(Stored dataset items)
━━━━━━━━━━━━━━━━
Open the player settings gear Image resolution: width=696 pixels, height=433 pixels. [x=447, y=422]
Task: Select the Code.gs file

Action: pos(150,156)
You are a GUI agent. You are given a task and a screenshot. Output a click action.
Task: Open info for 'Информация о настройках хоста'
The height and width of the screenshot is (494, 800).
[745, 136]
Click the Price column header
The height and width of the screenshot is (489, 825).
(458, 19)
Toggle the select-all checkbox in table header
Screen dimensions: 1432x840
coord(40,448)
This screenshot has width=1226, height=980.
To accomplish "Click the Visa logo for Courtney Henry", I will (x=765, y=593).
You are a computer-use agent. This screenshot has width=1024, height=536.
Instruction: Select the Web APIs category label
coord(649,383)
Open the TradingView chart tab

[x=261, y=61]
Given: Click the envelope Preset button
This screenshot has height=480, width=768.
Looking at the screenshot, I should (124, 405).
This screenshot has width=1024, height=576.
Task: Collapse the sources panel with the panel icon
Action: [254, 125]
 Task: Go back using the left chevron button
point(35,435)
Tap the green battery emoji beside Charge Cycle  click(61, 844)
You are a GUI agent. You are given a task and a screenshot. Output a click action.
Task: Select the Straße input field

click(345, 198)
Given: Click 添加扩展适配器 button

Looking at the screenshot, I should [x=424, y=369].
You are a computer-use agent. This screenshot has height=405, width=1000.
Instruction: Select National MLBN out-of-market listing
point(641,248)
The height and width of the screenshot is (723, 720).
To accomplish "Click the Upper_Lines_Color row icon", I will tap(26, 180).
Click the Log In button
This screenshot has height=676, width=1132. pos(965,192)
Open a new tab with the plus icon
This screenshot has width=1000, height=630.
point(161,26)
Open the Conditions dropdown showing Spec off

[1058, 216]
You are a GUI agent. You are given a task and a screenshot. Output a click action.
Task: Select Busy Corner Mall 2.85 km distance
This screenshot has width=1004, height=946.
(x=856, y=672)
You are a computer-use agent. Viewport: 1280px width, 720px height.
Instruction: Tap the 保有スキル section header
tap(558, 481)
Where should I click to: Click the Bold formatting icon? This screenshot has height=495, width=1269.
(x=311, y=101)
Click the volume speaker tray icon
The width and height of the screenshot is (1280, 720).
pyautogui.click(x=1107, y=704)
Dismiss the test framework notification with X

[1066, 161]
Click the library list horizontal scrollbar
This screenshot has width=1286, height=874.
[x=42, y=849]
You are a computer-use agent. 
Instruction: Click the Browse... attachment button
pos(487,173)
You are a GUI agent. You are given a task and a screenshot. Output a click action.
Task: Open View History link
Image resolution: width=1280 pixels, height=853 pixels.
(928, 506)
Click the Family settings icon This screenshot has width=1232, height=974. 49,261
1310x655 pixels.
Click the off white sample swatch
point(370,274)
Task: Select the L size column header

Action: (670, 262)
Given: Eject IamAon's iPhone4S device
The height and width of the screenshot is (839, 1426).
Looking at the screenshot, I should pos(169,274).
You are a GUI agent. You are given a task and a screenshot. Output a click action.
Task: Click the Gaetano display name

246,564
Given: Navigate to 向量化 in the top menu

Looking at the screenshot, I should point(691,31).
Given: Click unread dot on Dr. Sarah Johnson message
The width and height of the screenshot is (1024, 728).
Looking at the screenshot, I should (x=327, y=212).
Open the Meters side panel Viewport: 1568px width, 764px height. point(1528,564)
━━━━━━━━━━━━━━━━
**Brief**.
Starting at the line that has "The height and width of the screenshot is (494, 800)." in the records above, restate word for word every line until the one that has "Given: Click the envelope Preset button", and include that one as well.

**Finished exercise**.
The height and width of the screenshot is (494, 800).
[745, 136]
Click the Price column header
The height and width of the screenshot is (489, 825).
(458, 19)
Toggle the select-all checkbox in table header
Screen dimensions: 1432x840
coord(40,448)
This screenshot has width=1226, height=980.
To accomplish "Click the Visa logo for Courtney Henry", I will (x=765, y=593).
You are a computer-use agent. This screenshot has width=1024, height=536.
Instruction: Select the Web APIs category label
coord(649,383)
Open the TradingView chart tab

[x=261, y=61]
Given: Click the envelope Preset button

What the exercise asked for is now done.